(Recorded information begins)
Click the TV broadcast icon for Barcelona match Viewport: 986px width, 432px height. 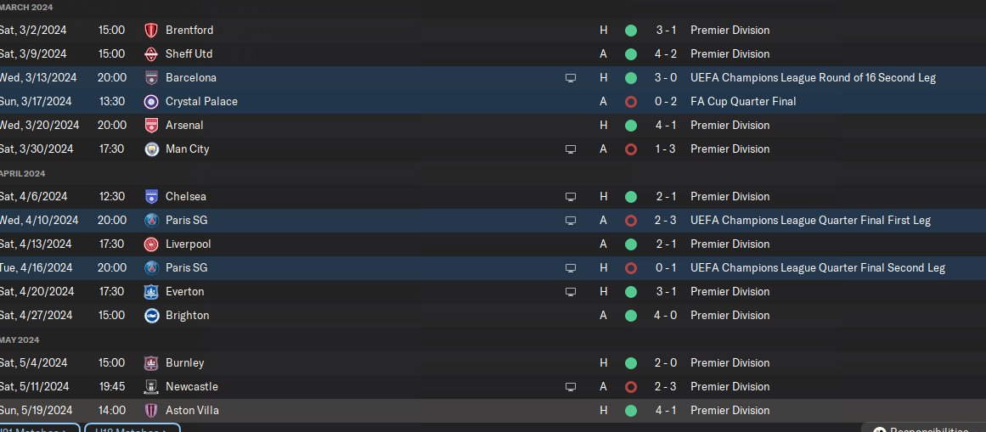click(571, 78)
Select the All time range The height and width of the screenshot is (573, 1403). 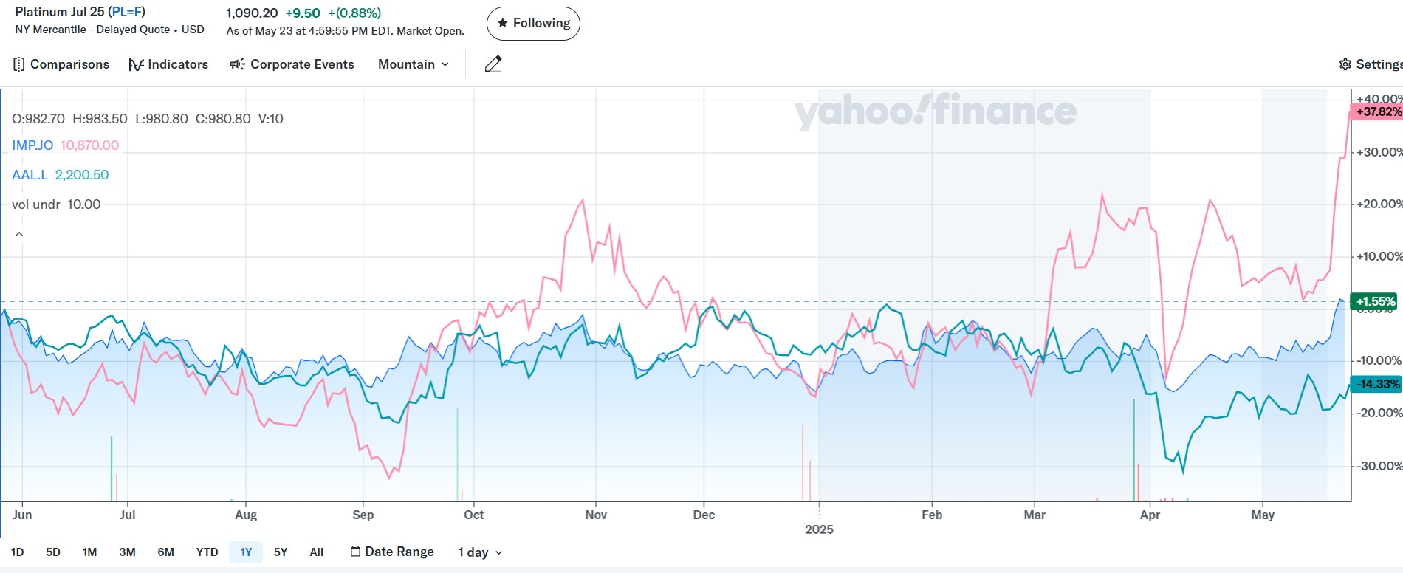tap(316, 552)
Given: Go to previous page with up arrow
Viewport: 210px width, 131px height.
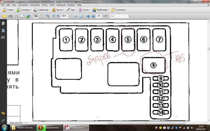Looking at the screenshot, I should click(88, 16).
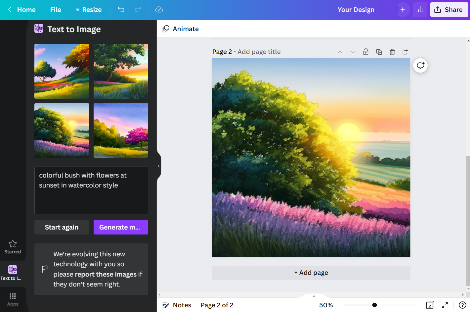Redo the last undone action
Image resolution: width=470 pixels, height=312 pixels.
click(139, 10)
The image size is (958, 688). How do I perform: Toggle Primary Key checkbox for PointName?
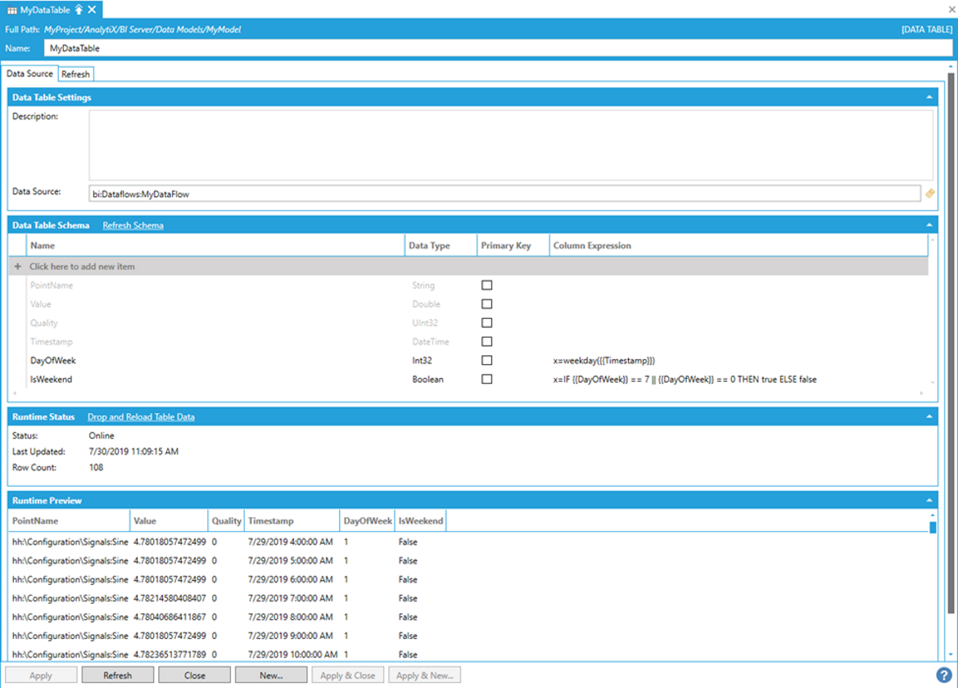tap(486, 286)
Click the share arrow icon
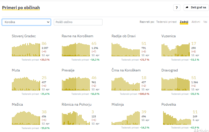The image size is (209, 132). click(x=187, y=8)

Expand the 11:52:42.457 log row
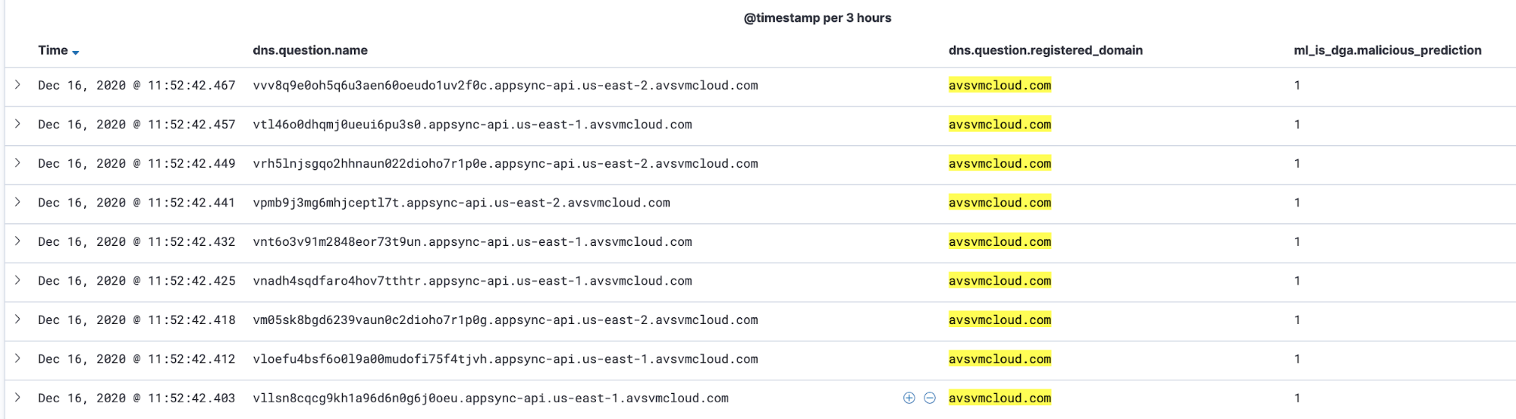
(Recorded information ends)
**What you have to do:**
The lines to be extracted begin at the line containing "The image size is (958, 688)." and continue through the final line of the material above, both ends included. Reproduce them exactly, without the pictures.

**Response to the task:**
The image size is (958, 688). How do I perform: Toggle Primary Key checkbox for PointName?
tap(486, 286)
Click the share arrow icon
The image size is (209, 132). click(x=187, y=8)

Expand the 11:52:42.457 log row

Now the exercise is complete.